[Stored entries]
START
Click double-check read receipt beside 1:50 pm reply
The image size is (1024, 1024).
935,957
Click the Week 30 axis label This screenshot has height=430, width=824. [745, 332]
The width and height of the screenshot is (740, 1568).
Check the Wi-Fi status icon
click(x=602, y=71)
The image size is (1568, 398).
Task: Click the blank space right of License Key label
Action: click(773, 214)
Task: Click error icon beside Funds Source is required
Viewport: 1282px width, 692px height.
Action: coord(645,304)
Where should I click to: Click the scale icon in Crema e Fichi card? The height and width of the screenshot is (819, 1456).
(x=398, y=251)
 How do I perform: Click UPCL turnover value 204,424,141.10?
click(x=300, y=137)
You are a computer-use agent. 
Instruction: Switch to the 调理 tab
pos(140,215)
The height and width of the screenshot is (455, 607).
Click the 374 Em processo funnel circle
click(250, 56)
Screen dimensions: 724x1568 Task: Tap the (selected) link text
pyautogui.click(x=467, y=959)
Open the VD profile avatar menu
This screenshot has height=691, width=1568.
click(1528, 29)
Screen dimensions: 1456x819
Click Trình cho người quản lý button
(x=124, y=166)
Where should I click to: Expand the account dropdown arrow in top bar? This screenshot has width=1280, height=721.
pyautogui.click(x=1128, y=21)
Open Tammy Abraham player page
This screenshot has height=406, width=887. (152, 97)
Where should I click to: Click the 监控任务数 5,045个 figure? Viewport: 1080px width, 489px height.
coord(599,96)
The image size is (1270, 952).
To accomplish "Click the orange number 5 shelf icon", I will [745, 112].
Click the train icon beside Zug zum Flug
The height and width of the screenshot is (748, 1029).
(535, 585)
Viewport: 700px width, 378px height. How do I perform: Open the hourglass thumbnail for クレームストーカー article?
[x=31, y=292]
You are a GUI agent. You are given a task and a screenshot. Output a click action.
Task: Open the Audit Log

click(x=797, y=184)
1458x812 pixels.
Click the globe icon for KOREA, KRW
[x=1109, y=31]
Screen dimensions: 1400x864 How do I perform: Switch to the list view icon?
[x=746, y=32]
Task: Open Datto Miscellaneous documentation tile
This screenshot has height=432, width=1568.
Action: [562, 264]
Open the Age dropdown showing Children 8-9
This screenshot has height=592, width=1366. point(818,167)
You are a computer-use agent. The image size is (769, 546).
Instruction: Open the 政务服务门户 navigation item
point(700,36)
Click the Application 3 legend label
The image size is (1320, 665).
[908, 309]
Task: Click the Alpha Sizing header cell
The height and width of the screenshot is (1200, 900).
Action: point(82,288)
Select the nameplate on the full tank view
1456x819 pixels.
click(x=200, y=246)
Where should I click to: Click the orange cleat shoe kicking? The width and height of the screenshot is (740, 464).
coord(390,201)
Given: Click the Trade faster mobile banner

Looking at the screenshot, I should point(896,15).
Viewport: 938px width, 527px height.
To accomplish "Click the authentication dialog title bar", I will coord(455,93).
END
WHAT TO DO:
Copy out the rows above verbatim, from the line with "Given: Click the Trade faster mobile banner" up to and including the last line of the rows.

SOLUTION TO THIS PROBLEM:
Given: Click the Trade faster mobile banner

Looking at the screenshot, I should point(896,15).
Viewport: 938px width, 527px height.
To accomplish "Click the authentication dialog title bar", I will coord(455,93).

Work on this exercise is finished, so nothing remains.